# [Problem statement]
Please take the records that follow and repeat exactly the lines starting with the line with "更多排行 (465, 2105)" and going on through the line with "OK (847, 2557)".

# [The input]
►

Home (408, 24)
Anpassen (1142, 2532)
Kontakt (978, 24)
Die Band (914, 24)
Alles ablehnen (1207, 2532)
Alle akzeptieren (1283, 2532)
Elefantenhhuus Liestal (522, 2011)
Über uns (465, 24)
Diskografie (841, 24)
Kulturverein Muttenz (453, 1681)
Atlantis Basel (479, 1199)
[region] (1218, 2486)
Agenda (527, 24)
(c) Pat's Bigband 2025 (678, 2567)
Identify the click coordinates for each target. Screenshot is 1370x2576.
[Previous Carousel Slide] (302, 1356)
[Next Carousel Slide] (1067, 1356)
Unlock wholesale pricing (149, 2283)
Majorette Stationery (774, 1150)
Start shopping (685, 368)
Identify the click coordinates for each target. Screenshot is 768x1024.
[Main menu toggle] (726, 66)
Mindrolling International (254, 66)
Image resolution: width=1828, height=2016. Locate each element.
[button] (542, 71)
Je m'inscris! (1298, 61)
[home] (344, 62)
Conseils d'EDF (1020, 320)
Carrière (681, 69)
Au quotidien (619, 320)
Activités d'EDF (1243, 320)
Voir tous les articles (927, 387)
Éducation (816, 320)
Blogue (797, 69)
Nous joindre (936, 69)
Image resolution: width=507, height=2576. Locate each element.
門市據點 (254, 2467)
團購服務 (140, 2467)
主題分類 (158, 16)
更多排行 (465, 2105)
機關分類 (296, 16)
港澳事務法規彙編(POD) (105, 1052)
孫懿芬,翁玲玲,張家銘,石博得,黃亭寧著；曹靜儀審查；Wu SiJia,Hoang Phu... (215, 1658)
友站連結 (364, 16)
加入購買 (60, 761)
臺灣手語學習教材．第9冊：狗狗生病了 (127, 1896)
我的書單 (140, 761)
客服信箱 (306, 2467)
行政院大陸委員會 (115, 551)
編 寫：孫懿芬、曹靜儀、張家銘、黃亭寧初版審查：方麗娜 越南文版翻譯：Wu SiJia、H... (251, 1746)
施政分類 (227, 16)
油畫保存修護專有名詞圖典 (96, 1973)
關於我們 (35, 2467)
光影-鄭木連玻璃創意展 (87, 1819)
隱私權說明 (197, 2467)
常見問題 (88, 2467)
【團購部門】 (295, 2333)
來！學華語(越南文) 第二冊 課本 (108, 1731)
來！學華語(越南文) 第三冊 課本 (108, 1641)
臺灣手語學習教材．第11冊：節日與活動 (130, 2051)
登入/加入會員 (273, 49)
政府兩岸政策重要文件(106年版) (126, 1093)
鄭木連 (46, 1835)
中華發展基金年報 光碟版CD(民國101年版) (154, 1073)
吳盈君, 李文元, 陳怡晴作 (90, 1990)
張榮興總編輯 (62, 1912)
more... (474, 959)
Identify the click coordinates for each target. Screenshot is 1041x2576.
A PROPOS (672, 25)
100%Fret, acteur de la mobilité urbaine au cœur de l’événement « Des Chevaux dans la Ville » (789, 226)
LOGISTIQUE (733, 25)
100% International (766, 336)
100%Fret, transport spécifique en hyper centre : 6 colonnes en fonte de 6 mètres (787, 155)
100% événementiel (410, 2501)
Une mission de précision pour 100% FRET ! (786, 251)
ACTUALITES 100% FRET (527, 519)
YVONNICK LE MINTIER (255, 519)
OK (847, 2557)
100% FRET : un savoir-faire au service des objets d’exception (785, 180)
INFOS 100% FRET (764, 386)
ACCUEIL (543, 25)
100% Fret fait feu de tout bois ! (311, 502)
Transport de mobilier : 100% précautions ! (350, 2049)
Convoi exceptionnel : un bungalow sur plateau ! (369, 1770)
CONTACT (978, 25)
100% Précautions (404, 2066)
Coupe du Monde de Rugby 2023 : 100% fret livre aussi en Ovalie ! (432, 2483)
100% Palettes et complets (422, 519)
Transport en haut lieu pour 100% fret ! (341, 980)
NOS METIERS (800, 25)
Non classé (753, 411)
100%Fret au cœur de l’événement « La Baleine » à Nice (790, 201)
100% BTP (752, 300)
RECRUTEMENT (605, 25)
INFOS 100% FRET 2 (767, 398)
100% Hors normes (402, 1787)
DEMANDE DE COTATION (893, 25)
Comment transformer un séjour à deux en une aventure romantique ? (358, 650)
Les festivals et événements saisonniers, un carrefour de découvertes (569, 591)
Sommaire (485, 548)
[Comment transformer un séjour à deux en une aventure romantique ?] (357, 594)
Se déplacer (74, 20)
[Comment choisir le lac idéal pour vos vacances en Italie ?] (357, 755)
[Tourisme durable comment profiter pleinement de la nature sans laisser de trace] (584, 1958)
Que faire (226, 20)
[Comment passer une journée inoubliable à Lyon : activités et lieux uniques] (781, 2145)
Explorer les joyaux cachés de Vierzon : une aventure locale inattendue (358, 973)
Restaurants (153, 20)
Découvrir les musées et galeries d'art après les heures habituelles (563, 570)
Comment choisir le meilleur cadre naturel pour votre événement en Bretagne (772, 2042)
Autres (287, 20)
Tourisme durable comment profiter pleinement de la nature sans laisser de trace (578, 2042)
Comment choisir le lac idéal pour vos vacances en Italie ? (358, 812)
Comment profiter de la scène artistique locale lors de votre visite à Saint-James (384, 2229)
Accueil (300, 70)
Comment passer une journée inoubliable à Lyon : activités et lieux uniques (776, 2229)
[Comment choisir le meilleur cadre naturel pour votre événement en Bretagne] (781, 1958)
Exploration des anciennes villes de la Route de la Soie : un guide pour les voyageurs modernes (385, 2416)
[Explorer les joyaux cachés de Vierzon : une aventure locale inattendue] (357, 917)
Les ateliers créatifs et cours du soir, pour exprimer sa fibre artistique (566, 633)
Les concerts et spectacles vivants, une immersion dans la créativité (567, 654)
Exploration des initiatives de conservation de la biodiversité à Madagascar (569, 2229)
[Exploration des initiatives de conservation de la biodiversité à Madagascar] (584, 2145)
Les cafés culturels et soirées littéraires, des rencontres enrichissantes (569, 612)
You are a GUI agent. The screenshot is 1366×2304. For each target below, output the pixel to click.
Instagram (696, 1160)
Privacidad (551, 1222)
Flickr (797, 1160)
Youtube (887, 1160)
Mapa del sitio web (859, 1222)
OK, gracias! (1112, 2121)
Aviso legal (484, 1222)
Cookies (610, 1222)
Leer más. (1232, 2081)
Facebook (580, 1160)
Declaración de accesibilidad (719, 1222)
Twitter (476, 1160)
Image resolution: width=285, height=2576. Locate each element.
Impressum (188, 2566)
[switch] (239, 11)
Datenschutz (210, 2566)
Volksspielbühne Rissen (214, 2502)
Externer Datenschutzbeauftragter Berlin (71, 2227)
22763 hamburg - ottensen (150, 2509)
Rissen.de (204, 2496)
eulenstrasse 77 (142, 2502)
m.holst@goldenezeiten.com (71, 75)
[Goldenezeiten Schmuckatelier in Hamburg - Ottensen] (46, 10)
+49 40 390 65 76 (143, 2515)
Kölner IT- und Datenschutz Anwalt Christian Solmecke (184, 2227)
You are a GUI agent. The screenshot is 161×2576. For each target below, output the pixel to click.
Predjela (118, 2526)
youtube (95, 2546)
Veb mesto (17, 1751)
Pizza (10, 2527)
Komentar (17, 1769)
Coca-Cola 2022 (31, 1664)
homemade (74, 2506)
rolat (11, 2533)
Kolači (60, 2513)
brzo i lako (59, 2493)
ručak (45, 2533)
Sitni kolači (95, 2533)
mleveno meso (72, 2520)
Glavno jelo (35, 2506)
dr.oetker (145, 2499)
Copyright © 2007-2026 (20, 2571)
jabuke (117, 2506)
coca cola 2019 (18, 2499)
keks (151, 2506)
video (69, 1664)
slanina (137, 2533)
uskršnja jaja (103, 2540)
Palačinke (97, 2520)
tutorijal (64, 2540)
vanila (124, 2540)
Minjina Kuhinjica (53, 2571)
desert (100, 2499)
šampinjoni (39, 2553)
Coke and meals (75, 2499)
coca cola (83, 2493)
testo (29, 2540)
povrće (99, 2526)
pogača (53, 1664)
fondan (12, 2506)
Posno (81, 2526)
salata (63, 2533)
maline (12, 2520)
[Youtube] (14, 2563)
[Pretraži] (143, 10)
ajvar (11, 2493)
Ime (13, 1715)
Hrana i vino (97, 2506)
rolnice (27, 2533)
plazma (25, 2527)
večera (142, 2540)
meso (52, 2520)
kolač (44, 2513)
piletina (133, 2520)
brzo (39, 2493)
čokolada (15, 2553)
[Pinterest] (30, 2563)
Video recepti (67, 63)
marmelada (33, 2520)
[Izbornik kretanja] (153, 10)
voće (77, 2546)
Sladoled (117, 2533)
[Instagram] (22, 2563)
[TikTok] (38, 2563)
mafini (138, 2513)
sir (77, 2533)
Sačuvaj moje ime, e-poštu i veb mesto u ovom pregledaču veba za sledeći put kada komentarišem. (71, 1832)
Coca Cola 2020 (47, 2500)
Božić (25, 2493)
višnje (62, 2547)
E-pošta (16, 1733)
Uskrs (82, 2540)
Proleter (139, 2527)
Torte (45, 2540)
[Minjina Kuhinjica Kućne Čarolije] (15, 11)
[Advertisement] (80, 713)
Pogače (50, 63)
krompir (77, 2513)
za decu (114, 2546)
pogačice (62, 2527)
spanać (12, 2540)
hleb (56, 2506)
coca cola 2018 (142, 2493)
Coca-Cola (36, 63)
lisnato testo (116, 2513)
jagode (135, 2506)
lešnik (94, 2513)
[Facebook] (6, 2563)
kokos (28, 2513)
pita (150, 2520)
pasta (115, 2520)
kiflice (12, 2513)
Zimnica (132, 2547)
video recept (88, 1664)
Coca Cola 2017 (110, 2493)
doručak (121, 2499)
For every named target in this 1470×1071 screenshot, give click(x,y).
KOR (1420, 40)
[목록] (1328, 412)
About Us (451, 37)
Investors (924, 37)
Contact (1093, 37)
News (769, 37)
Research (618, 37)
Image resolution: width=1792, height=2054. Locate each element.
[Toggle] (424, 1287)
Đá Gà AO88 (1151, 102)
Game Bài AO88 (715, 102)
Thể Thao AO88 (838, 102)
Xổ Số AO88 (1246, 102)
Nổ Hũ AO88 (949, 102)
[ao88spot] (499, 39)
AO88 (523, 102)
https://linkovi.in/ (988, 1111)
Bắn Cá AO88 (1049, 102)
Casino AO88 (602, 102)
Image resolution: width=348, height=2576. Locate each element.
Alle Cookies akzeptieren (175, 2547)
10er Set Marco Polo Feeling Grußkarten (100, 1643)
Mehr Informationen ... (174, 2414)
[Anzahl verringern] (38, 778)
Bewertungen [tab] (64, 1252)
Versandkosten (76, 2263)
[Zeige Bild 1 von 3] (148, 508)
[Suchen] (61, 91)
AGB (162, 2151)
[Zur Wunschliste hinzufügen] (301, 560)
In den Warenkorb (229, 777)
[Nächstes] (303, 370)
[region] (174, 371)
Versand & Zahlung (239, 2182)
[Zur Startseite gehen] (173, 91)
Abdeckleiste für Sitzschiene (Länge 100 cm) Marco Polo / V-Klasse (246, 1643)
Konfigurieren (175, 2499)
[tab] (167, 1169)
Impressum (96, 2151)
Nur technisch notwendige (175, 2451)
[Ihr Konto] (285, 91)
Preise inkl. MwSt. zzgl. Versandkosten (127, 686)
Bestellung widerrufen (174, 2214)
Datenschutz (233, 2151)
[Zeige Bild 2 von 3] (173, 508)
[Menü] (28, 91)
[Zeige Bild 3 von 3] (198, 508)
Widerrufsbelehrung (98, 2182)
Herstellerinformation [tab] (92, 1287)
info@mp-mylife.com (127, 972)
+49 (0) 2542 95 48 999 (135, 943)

◄

# [Task answer]
更多排行 (465, 2105)
機關分類 (296, 16)
港澳事務法規彙編(POD) (105, 1052)
孫懿芬,翁玲玲,張家銘,石博得,黃亭寧著；曹靜儀審查；Wu SiJia,Hoang Phu... (215, 1658)
友站連結 (364, 16)
加入購買 (60, 761)
臺灣手語學習教材．第9冊：狗狗生病了 (127, 1896)
我的書單 (140, 761)
客服信箱 (306, 2467)
行政院大陸委員會 (115, 551)
編 寫：孫懿芬、曹靜儀、張家銘、黃亭寧初版審查：方麗娜 越南文版翻譯：Wu SiJia、H... (251, 1746)
施政分類 (227, 16)
油畫保存修護專有名詞圖典 (96, 1973)
關於我們 (35, 2467)
光影-鄭木連玻璃創意展 (87, 1819)
隱私權說明 (197, 2467)
常見問題 (88, 2467)
【團購部門】 (295, 2333)
來！學華語(越南文) 第二冊 課本 (108, 1731)
來！學華語(越南文) 第三冊 課本 (108, 1641)
臺灣手語學習教材．第11冊：節日與活動 (130, 2051)
登入/加入會員 (273, 49)
政府兩岸政策重要文件(106年版) (126, 1093)
鄭木連 (46, 1835)
中華發展基金年報 光碟版CD(民國101年版) (154, 1073)
吳盈君, 李文元, 陳怡晴作 (90, 1990)
張榮興總編輯 (62, 1912)
more... (474, 959)
Identify the click coordinates for each target. Screenshot is 1041x2576.
A PROPOS (672, 25)
100%Fret, acteur de la mobilité urbaine au cœur de l’événement « Des Chevaux dans la Ville » (789, 226)
LOGISTIQUE (733, 25)
100% International (766, 336)
100%Fret, transport spécifique en hyper centre : 6 colonnes en fonte de 6 mètres (787, 155)
100% événementiel (410, 2501)
Une mission de précision pour 100% FRET ! (786, 251)
ACTUALITES 100% FRET (527, 519)
YVONNICK LE MINTIER (255, 519)
OK (847, 2557)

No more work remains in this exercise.